WHAT THE HECK IS THE MATTER WITH YOUR GRANDMA ANYWAY?

Seriously, I know a lot of grandmas, and lots of ’em are really quite cool. Some of my best friends are grandmas. And just yesterday I was thinking about my great-grandmother, who died while my mother was pregnant with me. I never met her, but I grew up on stories about her, and the ever-diminishing number of my relatives who did know her never seem to run out of those stories.

May Preston Jenkins, President, Women's Suffrage League

May Preston Jenkins, President, Women’s Suffrage League, 100 years ago

College educated, the eldest of 9 kids, a cigar-smoking, bloomer-wearing Suffragist, my great-grandmother is among the reasons I can do stuff today like “vote” and “own property and even a business in my own name,” things that she did AT THE SAME TIME AS SHE WAS KNITTING. Heck, you know what? My grandmother told me she remembered her mother taking her to see Red Sox games when she was a teenager… and both of them knitting on the T. That sure sounds like the knitting scene I know today.

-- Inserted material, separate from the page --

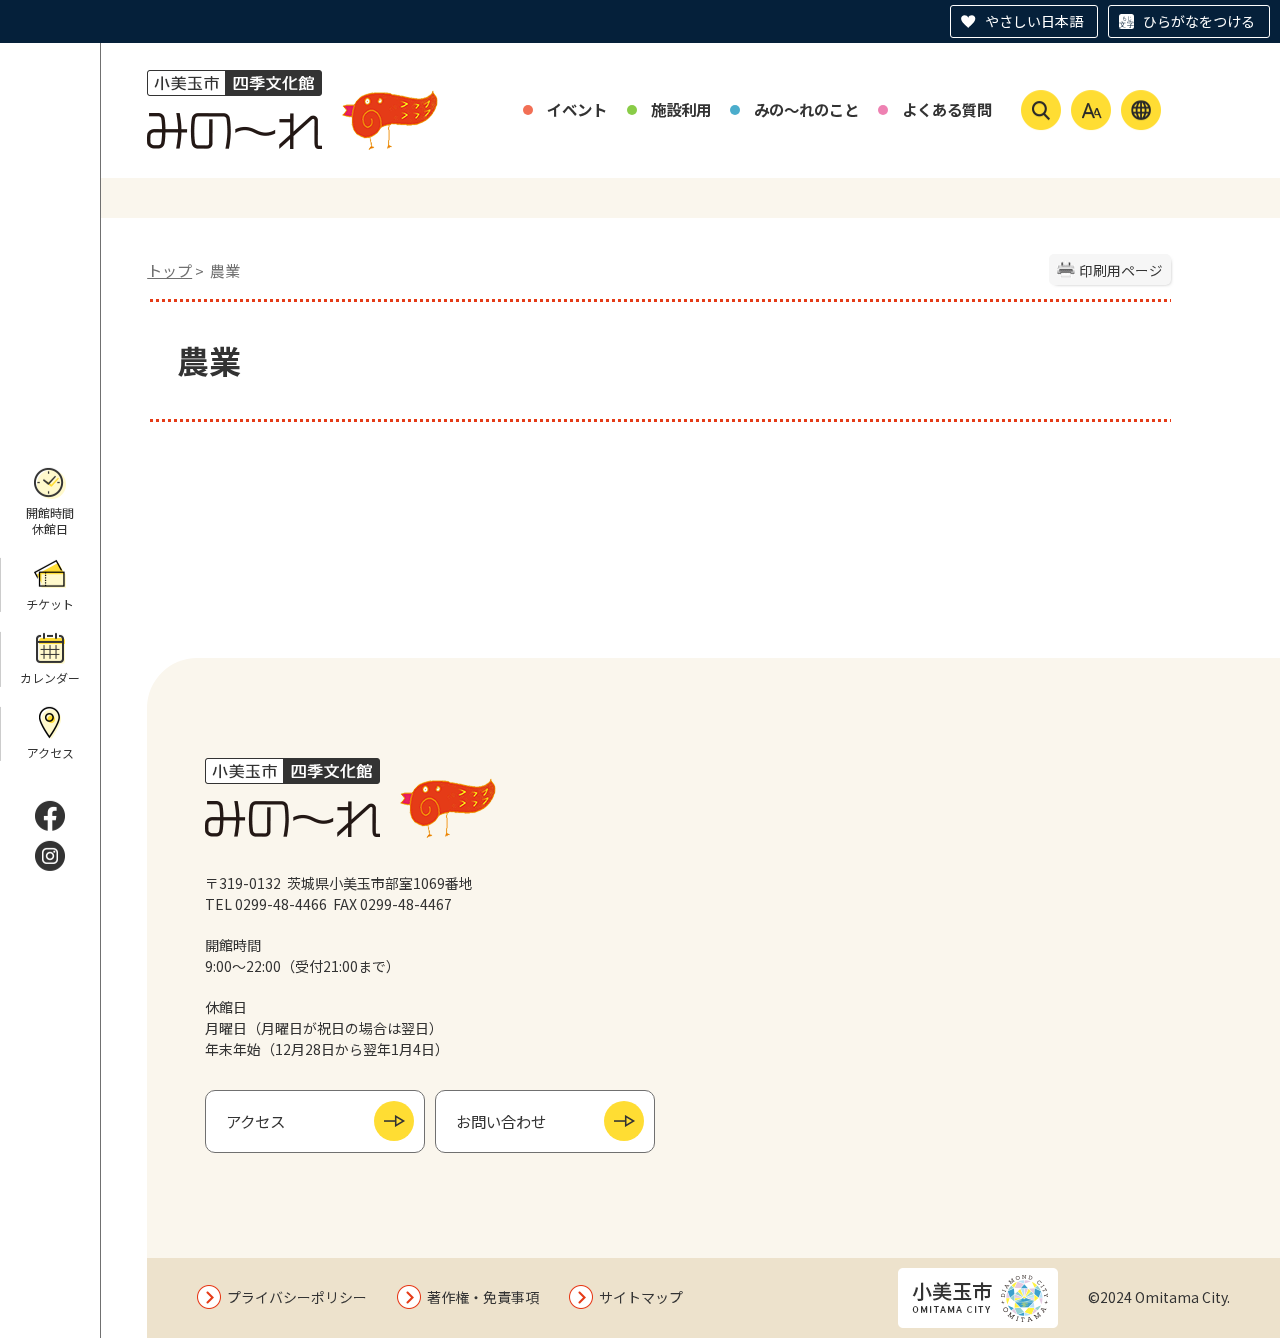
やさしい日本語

So yeah. Not my grandma’s knitting? All I’ve got to say is, dude, you obviously know neither my grandma, nor her knitting. In fact, I’m willing to bet you don’t know anyone’s knitting, and the number one indicator that’s the case? It was when you said “this isn’t your grandma’s knitting.”

Next up, perhaps: I’m going to teach a yoga teacher to knit, so we can conclusively speak to the question of whether or not it’s “the new yoga.”